Installation

Prerequisites

ViralQC requires Python 3.8 or higher (but lower than 3.12) and several bioinformatics dependencies.

Installation via pip

Step 1: Install Dependencies

First, install the required dependencies using micromamba or conda:

micromamba install \
  -c conda-forge \
  -c bioconda \
  "python>=3.8.0,<3.12.0" \
  "snakemake-minimal>=7.32.0,<7.33.0" \
  "blast>=2.16.0,<2.17.0" \
  "nextclade>=3.15.0,<3.16.0" \
  "seqtk>=1.5.0,<1.6.0" \
  "ncbi-datasets-cli>=18.9.0,<18.10.0" \
  "taxonkit>=0.20.0,<0.21.0"

Dependency Descriptions:

Package

Version

Description

Python

≥3.8.0, <3.12.0

Base programming language

Snakemake

≥7.32.0, <7.33.0

Workflow manager for analysis orchestration

BLAST

≥2.16.0, <2.17.0

Sequence similarity search tool

Nextclade

≥3.15.0, <3.16.0

Clade analysis and quality control tool

Seqtk

≥1.5.0, <1.6.0

Utility for processing FASTA files

NCBI Datasets CLI

≥18.9.0, <18.10.0

Tool for downloading data from NCBI

TaxonKit

≥0.20.0, <0.21.0

Utility for NCBI taxonomy manipulation

Step 2: Install ViralQC

pip install viralQC

Step 3: Verify Installation

vqc --help

You should see the ViralQC help message listing the available commands.
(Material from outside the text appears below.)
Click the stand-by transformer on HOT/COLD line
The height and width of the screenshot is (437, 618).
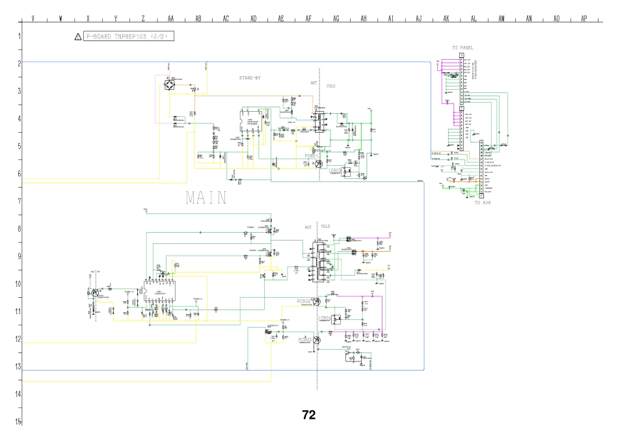(x=318, y=122)
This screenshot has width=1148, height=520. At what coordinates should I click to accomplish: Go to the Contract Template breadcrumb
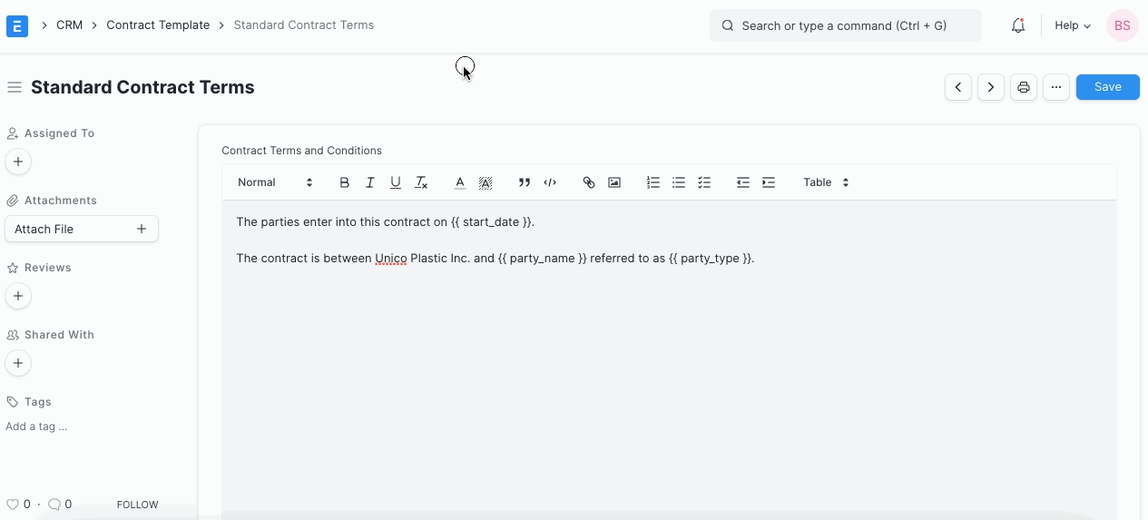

Installation from Source Code

Step 1: Clone the Repository

git clone https://github.com/InstitutoTodosPelaSaude/viralQC.git
cd viralQC

Step 2: Create Conda Environment

micromamba env create -f env.yml
micromamba activate viralQC

Step 3: Install ViralQC

pip install -e .

Step 4: Verify Installation

vqc --help

Docker

We provide a Dockerfile to build a container with all the dependencies installed as well as with the viralQC datasets.

Step 1: Clone the Repository

git clone https://github.com/InstitutoTodosPelaSaude/viralQC.git
cd viralQC

Step 2: Build the Docker Image

docker build -t vqc .

Step 3: Verify Installation

docker run vqc --help

Step 4: Run viralQC

You can run viralQC using the following command:

 docker run \
  -v $(pwd)/test_data:/app/test_data \
  -v $(pwd)/test_outputs:/app/outputs \
  vqc run \
  --input /app/test_data/sequences.fasta -v

Where the volumes of input and output directories are mounted to the container.